Water in Hawaii volcano could trigger explosive eruptions
HONOLULU (AP) — For the first time in recorded history, a pond of water has been discovered inside the summit crater of Hawaii's Kilauea volcano, a development that could signal a shift to a more explosive phase of future eruptions.
After a week of questions about a mysterious green patch at the bottom of the volcano's Halemaumau crater, the former home of a famed lava lake, researchers confirmed the presence of water on Thursday, officials with the U.S. Geological Survey told The Associated Press on Friday.
"The question is what does this mean in the evolution of the volcano?" USGS scientist emeritus Don Swanson said.
Halemaumau has never had water since written observations began, he said, so the pond is unusual.
Scientists aren't exactly certain what will happen next, but when lava interacts with water it can cause explosive eruptions.
One possibility is that lava could slowly heat up the groundwater and eventually create a new lava lake, Swanson said. Lava could also interact with the water table and create small explosions.
"The other possibility is that magma rises rapidly," Swanson said. "That could produce a larger explosion."
USGS officials stressed that there is currently "no reason to think hazards at the summit have increased or decreased" because of the discovery of water.
But Swanson said in June that the presence of water could be a significant switch in the long-term activity of the volcano.
Kilauea has a history of alternating between long periods of explosive eruptions and times of slower, so-called effusive phases.
Explosive periods are exactly what they sound like, centuries of massive explosions that send hot debris racing down the hillsides and towering columns of rock and ash high into the atmosphere.

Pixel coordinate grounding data
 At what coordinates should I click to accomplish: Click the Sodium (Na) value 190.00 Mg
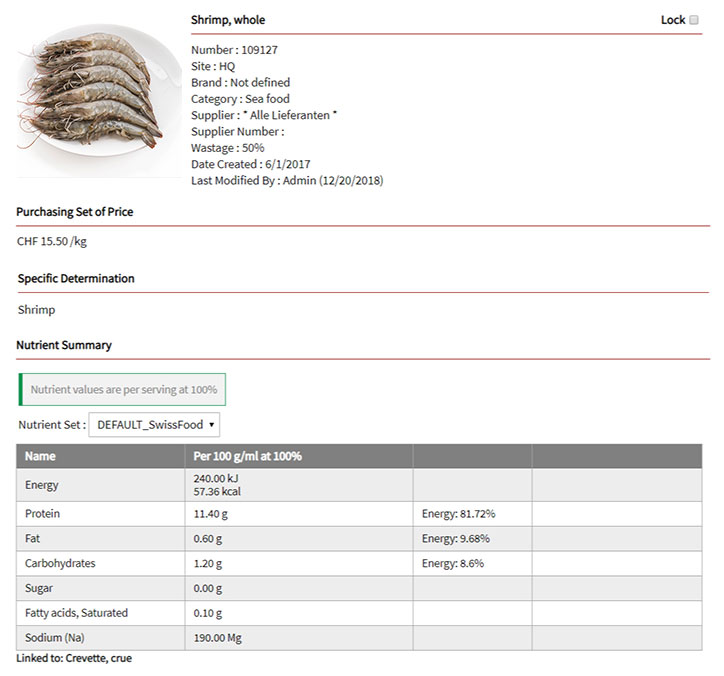click(218, 638)
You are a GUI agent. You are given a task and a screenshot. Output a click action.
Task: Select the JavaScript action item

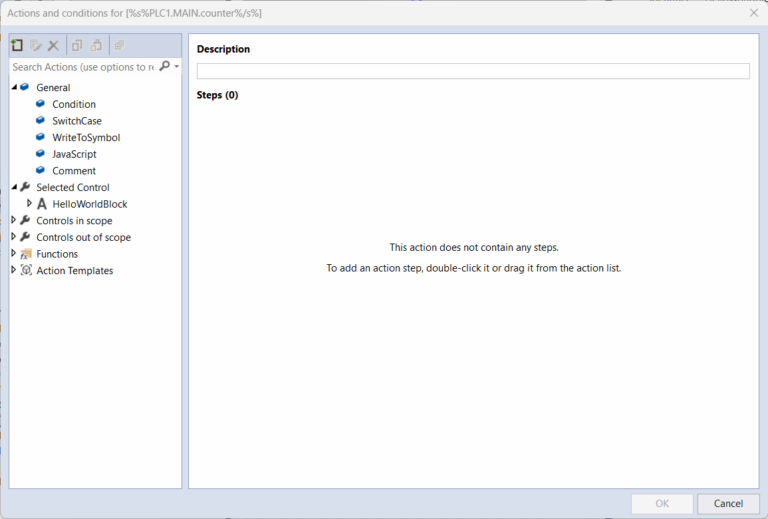(x=74, y=154)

Required work:
1. Retype the part of the Kilauea water article that opens with the words containing "Water in Hawaii" and closes with "Press on Friday.".
2. In the Kilauea water article, what is the name of the crater where the pond was found?
3. Carry on the article about water in Kilauea's summit crater from its last sentence.

Per-task answers:
1.
Water in Hawaii volcano could trigger explosive eruptions
HONOLULU (AP) — For the first time in recorded history, a pond of water has been discovered inside the summit crater of Hawaii's Kilauea volcano, a development that could signal a shift to a more explosive phase of future eruptions.
After a week of questions about a mysterious green patch at the bottom of the volcano's Halemaumau crater, the former home of a famed lava lake, researchers confirmed the presence of water on Thursday, officials with the U.S. Geological Survey told The Associated Press on Friday.

2. Halemaumau crater

3.
Effusive periods, which Kilauea has been in for about 200 years, are marked by slower, steady lava flows that — in comparison — trickle out of the ground.
The next explosive period, researchers believe, will be preceded by a massive collapse of Kilauea's caldera floor.
An eruption that was ongoing for more than 30 years came to a dramatic end last year when lava exploded from Kilauea's flank and covered a huge swath of land, destroying hundreds of homes in one of the largest eruptions in recent history.
That eruption came with a significant drop of the caldera floor. Halemaumau crater collapsed nearly 2,000 feet (600 meters) over the course of several months, but Swanson said he would expect a larger, "sort of wholesale collapse of the caldera floor" to trigger a prolonged explosive period.
"If it really is a transition then there will have to be repeated collapses, ever-deepening the caldera floor, before we would get into one of these larger scale events," Swanson said.
Swanson said that while researchers have never observed water on the caldera floor before, there are Native Hawaiian chants that describe the presence of ponds appearing just before explosive events.
"It's really not scientific evidence but it nonetheless enhances the interpretation," Swanson said.
Researchers have data going back about 2,500 years that shows this transition between explosive and effusive stages.
"We know from mapping the deposits and studying them that there have been several of those (explosive) events between about 1,500 and 1,790 and several events between about 200 B.C. and 1,000 A.D.," Swanson said. "Kilauea is the only volcano for which we've recognized these cycles so far and I think that's because it's been so intensively studied."
These long periods are marked by large explosions that occur every few decades — or even centuries — with smaller explosions in between, Swanson said. And while explosive eruptions don't normally feature fast-moving lava flows or massive fountains of molten rock, they are still very dangerous.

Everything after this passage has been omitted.